**Material for this exercise**
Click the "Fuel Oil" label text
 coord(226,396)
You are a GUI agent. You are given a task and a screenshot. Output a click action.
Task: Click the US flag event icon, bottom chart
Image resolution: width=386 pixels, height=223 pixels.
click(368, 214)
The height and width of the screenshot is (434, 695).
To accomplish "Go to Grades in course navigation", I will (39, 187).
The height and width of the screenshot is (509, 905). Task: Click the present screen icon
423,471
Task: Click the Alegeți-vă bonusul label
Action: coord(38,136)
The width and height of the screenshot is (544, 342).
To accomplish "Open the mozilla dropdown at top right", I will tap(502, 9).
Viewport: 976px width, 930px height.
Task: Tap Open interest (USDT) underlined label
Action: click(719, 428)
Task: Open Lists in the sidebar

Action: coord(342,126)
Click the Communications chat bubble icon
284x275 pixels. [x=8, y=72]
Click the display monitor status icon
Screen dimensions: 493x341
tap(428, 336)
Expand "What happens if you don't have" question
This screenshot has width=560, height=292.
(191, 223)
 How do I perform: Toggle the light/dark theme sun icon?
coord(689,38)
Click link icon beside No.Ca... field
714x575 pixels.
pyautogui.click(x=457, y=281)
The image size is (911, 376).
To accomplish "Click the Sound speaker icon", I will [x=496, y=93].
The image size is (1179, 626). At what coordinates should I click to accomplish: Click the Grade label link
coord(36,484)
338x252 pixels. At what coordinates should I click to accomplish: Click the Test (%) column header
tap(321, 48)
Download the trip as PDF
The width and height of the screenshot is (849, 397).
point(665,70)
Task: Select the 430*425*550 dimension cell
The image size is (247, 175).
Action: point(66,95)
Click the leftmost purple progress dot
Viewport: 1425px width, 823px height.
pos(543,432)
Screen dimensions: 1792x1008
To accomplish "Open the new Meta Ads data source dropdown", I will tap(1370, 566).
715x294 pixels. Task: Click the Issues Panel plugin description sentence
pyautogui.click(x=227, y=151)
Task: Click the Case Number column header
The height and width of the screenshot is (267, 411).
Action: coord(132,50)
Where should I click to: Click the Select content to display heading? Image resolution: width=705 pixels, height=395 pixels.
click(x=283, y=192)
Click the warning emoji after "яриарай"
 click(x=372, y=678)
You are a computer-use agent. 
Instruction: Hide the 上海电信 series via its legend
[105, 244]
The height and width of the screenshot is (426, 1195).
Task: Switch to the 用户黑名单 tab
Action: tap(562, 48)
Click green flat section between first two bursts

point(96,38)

**Work to do**
Scale the stretch of records from the line containing "715x294 pixels. Task: Click" through the line containing "click(x=372, y=678)", giving only those lines and keeping each one, requests included. Multiply every coordinate in the answers by 2.15 and round to whole numbers with halves going up, leaving all other numbers unchanged.

**Task solution**
715x294 pixels. Task: Click the Issues Panel plugin description sentence
pyautogui.click(x=488, y=325)
Task: Click the Case Number column header
The height and width of the screenshot is (267, 411).
Action: coord(284,108)
Where should I click to: Click the Select content to display heading? Image resolution: width=705 pixels, height=395 pixels.
click(x=608, y=413)
Click the warning emoji after "яриарай"
 click(x=800, y=1458)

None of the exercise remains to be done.